Monday, October 5, 2015

Sigh. I Miss Him.


I have no idea why I started to think about it – maybe it was the hearse that I passed on the way to school; but I was thinking about him before that.  I can’t stop thinking about my Dad this morning and all it’s doing is making me sad and making me want to curl up in bed with some snacks, some movies, and pretend that the world doesn’t exist.  But instead, I’m at my desk trying to focus on something other than the night my Dad died.

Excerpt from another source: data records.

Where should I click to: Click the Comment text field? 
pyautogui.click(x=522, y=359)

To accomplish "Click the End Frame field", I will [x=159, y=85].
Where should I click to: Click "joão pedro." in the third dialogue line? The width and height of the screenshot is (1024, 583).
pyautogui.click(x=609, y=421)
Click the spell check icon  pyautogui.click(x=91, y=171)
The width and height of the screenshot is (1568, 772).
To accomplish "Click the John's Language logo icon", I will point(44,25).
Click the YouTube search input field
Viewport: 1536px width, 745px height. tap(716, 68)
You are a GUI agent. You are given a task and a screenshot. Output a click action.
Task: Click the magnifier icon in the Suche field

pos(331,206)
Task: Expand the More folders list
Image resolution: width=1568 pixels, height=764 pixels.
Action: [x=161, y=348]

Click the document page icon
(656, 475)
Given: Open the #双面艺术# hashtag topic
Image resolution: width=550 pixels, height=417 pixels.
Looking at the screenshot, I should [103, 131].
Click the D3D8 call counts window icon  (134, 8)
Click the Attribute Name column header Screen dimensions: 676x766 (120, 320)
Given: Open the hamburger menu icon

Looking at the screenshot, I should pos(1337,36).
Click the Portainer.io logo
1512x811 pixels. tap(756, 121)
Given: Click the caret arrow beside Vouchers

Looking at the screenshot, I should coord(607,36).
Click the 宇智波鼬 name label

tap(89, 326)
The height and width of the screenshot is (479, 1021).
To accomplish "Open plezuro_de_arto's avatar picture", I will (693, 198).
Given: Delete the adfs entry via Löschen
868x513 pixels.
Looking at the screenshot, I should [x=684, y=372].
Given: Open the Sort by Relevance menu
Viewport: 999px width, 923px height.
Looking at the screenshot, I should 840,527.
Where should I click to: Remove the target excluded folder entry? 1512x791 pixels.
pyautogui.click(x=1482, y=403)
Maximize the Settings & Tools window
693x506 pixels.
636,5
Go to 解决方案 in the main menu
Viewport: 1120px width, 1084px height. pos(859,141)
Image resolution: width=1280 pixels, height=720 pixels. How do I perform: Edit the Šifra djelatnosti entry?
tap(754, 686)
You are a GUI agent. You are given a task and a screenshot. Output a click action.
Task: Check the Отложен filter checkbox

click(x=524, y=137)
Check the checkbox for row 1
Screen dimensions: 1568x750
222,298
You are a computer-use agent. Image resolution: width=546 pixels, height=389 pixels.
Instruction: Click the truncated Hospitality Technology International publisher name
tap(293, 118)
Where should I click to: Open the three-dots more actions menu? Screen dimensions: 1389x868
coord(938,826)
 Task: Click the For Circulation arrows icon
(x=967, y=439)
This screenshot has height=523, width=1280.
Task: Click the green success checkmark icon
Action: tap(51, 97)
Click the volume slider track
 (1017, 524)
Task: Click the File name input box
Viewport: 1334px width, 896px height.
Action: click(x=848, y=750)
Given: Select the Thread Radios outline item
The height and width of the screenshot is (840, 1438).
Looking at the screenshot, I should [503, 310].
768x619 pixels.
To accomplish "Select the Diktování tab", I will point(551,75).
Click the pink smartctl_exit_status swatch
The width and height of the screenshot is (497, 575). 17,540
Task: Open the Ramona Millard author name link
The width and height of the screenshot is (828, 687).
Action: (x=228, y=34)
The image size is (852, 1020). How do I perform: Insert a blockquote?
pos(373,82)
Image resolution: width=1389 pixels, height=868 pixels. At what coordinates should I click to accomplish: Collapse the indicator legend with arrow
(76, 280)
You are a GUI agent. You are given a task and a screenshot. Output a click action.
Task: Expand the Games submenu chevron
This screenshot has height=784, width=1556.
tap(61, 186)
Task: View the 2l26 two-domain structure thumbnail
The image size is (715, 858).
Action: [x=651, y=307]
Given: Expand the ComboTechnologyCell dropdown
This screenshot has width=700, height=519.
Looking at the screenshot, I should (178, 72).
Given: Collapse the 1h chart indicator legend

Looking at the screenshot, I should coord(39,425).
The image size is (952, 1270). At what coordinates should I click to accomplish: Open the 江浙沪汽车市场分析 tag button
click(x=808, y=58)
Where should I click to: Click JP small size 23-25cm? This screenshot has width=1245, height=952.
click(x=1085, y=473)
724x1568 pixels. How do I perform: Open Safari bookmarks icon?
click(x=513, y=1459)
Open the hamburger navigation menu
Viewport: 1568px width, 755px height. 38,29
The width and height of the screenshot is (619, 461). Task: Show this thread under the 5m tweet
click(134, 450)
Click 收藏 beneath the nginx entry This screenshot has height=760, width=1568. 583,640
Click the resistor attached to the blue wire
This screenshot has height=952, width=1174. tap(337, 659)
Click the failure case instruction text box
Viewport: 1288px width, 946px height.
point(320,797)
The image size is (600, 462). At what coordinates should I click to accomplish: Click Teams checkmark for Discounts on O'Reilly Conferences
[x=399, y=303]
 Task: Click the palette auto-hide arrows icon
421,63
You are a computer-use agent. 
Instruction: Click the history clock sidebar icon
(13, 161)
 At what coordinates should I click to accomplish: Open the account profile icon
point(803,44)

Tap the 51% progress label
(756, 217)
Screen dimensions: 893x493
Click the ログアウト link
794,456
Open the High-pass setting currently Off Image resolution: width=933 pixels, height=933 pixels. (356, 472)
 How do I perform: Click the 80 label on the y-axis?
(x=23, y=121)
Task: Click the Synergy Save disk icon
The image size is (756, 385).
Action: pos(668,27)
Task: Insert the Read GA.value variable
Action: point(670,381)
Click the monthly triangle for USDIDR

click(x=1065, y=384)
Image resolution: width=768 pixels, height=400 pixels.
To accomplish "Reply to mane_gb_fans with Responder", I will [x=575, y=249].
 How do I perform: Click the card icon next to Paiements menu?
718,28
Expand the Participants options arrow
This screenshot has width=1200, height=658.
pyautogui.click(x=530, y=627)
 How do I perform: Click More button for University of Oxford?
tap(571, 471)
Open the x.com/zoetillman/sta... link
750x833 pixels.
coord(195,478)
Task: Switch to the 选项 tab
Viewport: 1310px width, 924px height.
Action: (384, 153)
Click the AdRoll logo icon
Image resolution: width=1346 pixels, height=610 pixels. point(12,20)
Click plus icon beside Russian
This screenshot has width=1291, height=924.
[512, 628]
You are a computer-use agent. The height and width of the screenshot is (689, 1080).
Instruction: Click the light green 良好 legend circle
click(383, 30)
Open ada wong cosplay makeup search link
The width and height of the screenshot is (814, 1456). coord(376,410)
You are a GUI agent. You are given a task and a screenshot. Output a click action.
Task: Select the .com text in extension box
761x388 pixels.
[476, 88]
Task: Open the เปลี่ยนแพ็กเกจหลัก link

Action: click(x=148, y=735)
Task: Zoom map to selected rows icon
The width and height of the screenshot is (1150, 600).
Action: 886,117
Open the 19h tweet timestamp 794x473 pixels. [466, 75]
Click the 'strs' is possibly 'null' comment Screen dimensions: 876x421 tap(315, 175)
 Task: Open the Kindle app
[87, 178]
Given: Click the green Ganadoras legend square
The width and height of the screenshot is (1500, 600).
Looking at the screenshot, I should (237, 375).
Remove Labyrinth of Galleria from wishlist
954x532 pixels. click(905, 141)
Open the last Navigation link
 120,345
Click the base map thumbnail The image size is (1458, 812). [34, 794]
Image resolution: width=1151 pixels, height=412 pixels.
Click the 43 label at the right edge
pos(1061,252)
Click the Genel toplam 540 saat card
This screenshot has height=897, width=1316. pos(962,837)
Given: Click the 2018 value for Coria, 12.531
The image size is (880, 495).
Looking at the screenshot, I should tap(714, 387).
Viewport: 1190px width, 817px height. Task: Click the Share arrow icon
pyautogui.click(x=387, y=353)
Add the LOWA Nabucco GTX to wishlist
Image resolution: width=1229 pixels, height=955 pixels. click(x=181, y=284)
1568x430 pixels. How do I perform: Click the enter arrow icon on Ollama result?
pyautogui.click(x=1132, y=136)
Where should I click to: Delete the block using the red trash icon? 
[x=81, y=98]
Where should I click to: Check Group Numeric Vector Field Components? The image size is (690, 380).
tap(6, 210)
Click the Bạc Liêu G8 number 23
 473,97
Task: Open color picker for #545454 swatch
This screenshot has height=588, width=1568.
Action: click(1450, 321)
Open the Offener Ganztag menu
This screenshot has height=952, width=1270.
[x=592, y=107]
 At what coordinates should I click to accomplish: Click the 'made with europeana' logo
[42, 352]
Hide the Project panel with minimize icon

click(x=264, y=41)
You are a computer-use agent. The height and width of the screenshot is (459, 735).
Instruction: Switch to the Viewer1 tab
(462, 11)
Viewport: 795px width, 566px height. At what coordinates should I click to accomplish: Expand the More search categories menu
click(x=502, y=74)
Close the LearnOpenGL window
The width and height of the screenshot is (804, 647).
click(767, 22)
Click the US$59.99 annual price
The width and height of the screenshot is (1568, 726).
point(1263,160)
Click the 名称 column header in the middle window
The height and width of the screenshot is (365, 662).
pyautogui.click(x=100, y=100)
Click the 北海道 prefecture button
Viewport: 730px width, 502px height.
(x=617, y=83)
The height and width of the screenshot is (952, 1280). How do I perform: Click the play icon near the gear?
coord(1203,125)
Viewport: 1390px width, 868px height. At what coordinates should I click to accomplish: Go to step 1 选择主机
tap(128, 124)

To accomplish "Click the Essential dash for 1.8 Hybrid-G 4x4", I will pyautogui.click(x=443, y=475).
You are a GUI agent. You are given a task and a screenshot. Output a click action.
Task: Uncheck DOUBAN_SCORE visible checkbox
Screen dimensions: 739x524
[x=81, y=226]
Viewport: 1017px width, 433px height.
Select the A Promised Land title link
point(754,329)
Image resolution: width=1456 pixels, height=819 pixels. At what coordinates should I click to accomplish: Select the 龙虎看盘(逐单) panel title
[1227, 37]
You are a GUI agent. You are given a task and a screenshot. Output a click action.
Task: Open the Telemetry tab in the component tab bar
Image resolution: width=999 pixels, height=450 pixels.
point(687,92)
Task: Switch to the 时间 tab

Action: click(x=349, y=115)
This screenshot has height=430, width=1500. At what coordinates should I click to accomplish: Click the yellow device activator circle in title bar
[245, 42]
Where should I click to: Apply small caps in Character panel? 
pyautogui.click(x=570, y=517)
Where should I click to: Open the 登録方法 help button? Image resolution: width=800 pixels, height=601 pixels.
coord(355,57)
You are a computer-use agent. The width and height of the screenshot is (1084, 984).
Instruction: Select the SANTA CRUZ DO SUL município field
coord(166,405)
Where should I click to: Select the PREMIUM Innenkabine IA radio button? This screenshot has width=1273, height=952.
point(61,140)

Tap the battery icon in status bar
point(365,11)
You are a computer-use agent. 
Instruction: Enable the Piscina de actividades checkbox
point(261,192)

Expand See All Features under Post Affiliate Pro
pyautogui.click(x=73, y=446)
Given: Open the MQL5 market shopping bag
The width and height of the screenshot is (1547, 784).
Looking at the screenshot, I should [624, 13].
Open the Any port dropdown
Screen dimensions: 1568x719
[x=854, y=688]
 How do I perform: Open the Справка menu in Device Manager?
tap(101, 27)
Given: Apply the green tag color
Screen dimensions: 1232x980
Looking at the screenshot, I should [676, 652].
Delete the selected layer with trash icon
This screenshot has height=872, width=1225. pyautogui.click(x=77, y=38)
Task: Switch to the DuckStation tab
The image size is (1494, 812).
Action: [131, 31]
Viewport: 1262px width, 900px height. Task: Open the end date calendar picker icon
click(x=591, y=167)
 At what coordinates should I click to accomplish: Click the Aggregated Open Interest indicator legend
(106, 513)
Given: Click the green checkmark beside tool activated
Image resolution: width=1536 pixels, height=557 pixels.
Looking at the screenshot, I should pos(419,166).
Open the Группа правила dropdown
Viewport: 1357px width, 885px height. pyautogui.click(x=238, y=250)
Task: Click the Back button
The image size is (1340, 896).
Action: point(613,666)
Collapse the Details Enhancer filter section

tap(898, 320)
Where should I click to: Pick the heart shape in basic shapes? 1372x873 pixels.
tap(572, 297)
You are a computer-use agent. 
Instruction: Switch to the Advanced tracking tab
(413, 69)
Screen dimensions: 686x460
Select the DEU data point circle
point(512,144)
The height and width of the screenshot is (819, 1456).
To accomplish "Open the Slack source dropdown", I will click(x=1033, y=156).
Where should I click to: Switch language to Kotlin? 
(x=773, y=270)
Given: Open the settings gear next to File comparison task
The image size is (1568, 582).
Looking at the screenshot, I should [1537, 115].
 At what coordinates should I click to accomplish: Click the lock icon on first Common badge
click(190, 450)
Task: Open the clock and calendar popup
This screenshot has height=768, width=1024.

I keep thinking – no, rehashing – what happened that night in my head.  The phone call, how it felt to hear that the doctor wanted to talk to me and later fumbling with my pants and shoes and running out the door to try to get to him before it was too late.  Hearing the nurses say they lost his pulse, watching them do CPR on him – something no one should have to watch because that was way more traumatic then it appears to be on TV.  And telling them to stop.  Standing in the hallway outside of his room, telling my best friend that he was gone and hearing the silence, and then shock in his voice because he really didn’t think that was why I was calling him and no one expected my Dad to die.  And then seeing my Dad at the funeral home, in the casket and feeling like it just didn’t look like him – until I took a few steps back and saw his profile and sat in a chair, just looking at him and trying to be more aware of the fact that he was gone.  And now, feeling that he’s just gone.  He’s not here; as much as I want him to be and as much I try not to think about it, I don’t feel like he’s with us.  Maybe it’s too soon for him to be, or maybe he’s just too busy with everyone else that he’s now reunited with.  But he’s not here.  He was the good parent, the parent that I trusted and could rely on and now that he’s gone, it just feels……..empty.  I don’t feel empty, neither does my life; but something just does.  There’s this part of me that will never be the same; I was who I was before because of him (and my Mom, too) and now I’m someone else because they are both gone. I know that he didn’t want to be here anymore.  He was so tired and probably hated being alone – with my Mom and his best friend gone, he had no one left I guess.  And I understand that, at least as best as I can even on a day like today when I would give just about anything to hear his voice again. 

And as I sit here at my desk, in my office, at a job that I hoped made him proud, I fight back the tears as I remember sitting in his chair with him watching tv when I was a little kid.  A little kid who would cram themselves onto his lap to cuddle for even a little while; eventually I got too big and I got kicked off of that lap. But then I sat next to him and often leaned my head on his lap.  He was always my favorite and now, he’s just gone.  For whatever the reason, today is one of those days that I would give anything to see his smile again and to hear his voice and to sit in that chair with him again.  That old, ratty black leather chair that squeaked when it reclined and that we shared many nights watching whatever it was that he watched at that time; I remember him sitting there while I watched the Muppet Show on summer nights before bedtime, but I am pretty sure he didn’t watch that willingly. 

Today I am 40-something year old orphan, crying in her office, who really really misses her Dad.